Minister of Social Affairs and Women's Production
- In office 1979–1983

President of the Union Nationale des Femmes Togolaises
- Incumbent
- Assumed office 1975

Member of the Parliament of Togo
- Incumbent
- Assumed office 1979

Personal details
- Born: Abra Julie Mawupé Vovor
- Party: National ruling party (Togo)
- Spouse: Prof. Antoine Afantchao Amedome
- Relatives: Prof. Mawupe Valentin Vovor (sibling)
- Education: Trained in Pharmacy
- Alma mater: Montpellier, France
- Occupation: Politician, Pharmacist, Businesswoman
- Known for: First woman pharmacist in Togo

= Abra Amedomé =

Togolese politician

Abra Amedomé, born Abra Julie Mawupé Vovor, was a Togolese politician woman. She is the youngest of the same sibling as professor Mawupe Valentin Vovor.

Trained as a pharmacist in Montpellier, France, Abra Julie Amedome returned to Togo and became a highly successful businesswoman.
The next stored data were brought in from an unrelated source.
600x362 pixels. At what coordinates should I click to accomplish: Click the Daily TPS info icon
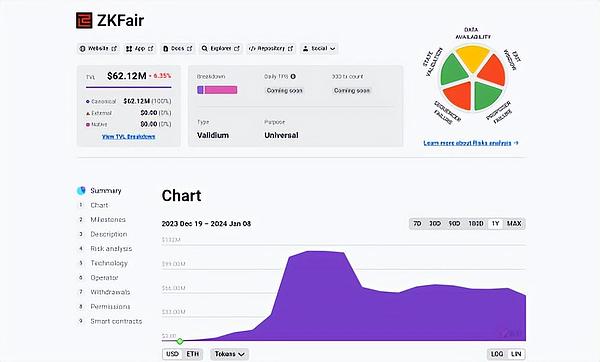(x=293, y=77)
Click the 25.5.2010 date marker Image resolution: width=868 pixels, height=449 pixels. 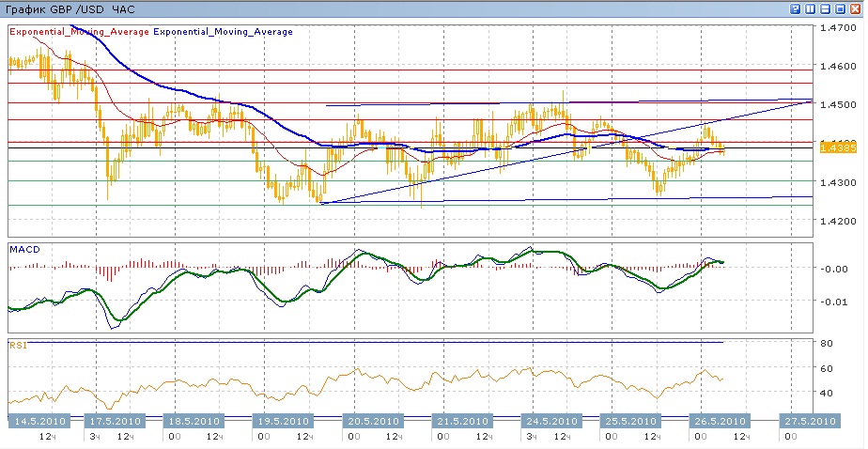click(630, 420)
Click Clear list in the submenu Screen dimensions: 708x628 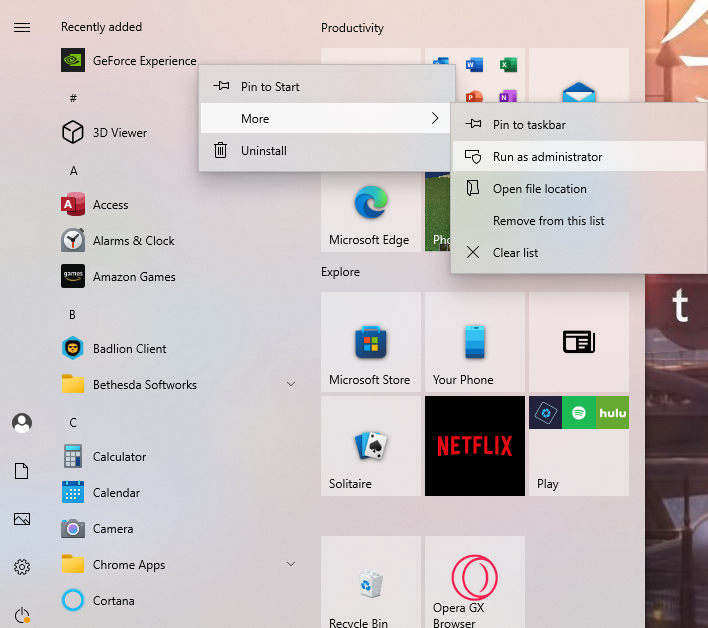(x=515, y=253)
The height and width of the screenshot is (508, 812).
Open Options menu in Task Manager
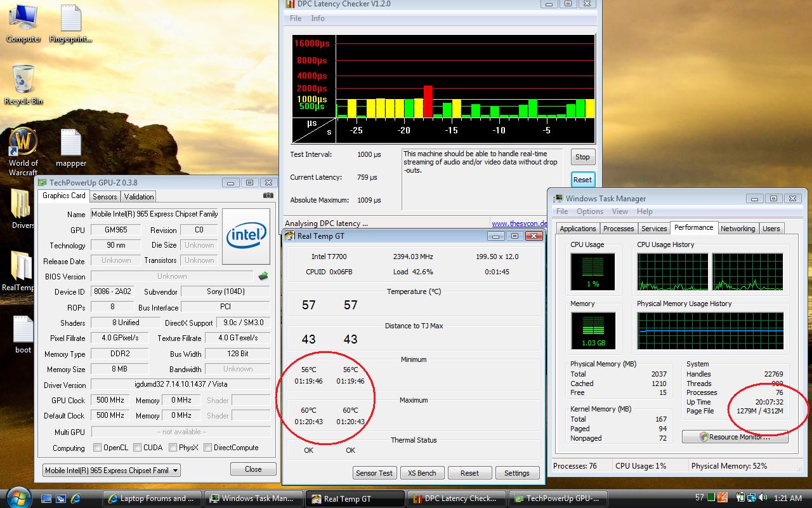point(589,211)
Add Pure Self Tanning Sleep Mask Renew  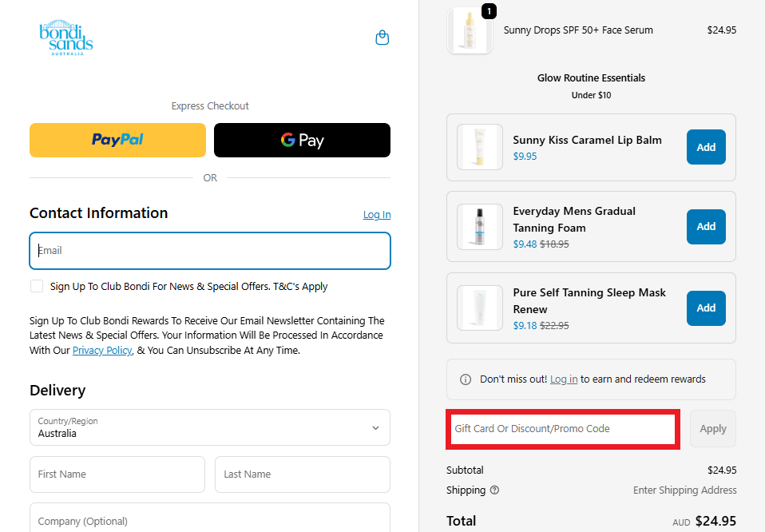[706, 308]
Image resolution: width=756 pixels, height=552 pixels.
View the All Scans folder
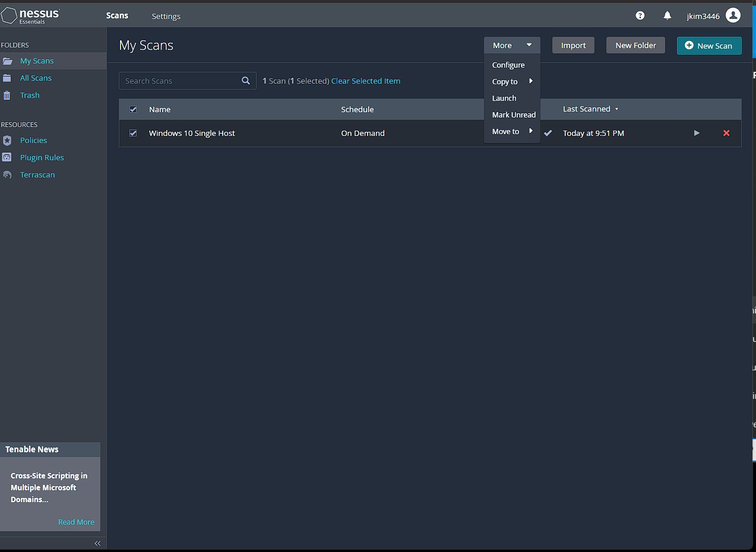click(36, 78)
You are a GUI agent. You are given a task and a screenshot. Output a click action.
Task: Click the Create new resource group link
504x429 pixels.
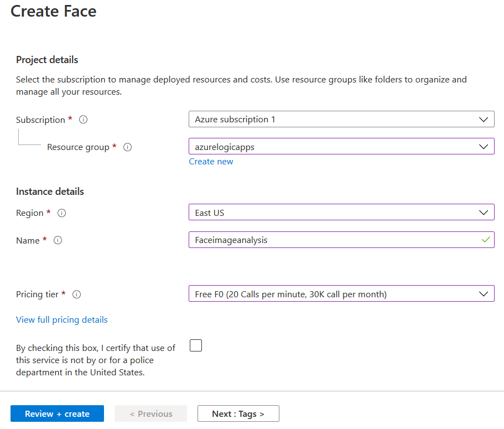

She was the first woman pharmacist in Togo. She was married to professor Antoine Afantchao Amedome (professor of medecine). She took a leading role in the national ruling party, and in 1975 became president of the Union National des Femmes Togolaise. In 1979 she became minister of social affairs and women's production, continuing in this role until 1983. She was one of six women elected to the Parliament of Togo in 1979; the others were Cheffi Meatchi, Kossiwa Monsila, Essohana Péré, Zinabou Touré, and Adjoavi Trenou.